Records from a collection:
/---

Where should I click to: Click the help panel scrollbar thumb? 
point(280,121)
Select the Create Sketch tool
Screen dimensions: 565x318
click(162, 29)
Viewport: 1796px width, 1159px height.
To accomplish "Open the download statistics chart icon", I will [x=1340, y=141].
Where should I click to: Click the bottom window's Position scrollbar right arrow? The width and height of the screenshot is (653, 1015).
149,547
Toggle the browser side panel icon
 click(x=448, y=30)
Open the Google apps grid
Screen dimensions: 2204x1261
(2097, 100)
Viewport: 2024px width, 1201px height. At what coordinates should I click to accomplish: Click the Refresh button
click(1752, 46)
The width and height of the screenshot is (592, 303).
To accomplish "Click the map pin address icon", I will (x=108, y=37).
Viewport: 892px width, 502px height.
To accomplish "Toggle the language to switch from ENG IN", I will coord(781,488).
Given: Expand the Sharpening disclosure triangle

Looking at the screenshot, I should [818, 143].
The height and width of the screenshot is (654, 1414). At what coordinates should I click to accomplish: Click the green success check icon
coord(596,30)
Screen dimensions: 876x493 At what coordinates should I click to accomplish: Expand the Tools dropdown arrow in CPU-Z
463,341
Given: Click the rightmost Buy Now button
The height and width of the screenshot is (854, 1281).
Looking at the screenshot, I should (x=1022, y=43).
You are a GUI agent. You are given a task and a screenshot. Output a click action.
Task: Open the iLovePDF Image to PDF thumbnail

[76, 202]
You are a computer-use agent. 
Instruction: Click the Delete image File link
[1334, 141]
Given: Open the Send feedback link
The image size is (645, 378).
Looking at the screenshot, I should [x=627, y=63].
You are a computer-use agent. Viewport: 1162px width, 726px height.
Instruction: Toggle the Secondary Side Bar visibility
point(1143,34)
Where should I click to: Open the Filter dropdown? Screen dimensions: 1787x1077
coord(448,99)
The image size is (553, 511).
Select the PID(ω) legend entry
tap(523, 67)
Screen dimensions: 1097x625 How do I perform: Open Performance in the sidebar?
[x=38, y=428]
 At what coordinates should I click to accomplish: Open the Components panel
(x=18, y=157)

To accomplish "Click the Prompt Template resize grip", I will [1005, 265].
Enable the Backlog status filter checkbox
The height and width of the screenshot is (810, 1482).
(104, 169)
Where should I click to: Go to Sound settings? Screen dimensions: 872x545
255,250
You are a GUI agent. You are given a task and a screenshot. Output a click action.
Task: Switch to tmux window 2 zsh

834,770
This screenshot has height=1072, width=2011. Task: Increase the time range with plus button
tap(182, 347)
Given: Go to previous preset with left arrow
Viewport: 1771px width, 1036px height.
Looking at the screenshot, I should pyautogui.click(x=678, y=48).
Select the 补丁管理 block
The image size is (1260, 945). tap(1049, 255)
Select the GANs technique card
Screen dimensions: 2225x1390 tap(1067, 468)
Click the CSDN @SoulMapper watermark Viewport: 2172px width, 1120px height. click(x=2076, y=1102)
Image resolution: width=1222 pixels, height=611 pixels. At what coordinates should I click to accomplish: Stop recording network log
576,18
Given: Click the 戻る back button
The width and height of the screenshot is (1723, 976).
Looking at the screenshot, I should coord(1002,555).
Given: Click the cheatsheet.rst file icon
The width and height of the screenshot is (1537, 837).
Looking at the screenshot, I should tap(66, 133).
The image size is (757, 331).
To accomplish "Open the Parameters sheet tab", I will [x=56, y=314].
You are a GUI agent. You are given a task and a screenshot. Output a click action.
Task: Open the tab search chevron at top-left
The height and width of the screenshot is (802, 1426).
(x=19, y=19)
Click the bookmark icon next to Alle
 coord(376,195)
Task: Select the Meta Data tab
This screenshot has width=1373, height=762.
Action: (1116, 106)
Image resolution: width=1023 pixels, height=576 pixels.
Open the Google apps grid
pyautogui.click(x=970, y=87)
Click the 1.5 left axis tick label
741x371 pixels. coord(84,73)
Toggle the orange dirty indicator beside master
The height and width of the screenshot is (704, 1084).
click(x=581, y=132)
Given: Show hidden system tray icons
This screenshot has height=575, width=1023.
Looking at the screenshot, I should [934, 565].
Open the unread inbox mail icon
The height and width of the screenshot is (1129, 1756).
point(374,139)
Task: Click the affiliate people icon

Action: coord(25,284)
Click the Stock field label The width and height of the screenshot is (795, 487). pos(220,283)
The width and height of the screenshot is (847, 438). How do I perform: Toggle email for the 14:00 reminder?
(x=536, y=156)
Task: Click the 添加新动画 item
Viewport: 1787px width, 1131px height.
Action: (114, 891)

\---

Once you find the line with "Where should I click to: Open" in the entries above, output it and each line after it up to and including the line with "Given: Go to previous preset with left arrow", and nothing else.

Output:
Where should I click to: Open the Filter dropdown? Screen dimensions: 1787x1077
coord(448,99)
The image size is (553, 511).
Select the PID(ω) legend entry
tap(523, 67)
Screen dimensions: 1097x625 How do I perform: Open Performance in the sidebar?
[x=38, y=428]
 At what coordinates should I click to accomplish: Open the Components panel
(x=18, y=157)

To accomplish "Click the Prompt Template resize grip", I will [1005, 265].
Enable the Backlog status filter checkbox
The height and width of the screenshot is (810, 1482).
(104, 169)
Where should I click to: Go to Sound settings? Screen dimensions: 872x545
255,250
You are a GUI agent. You are given a task and a screenshot. Output a click action.
Task: Switch to tmux window 2 zsh

834,770
This screenshot has height=1072, width=2011. Task: Increase the time range with plus button
tap(182, 347)
Given: Go to previous preset with left arrow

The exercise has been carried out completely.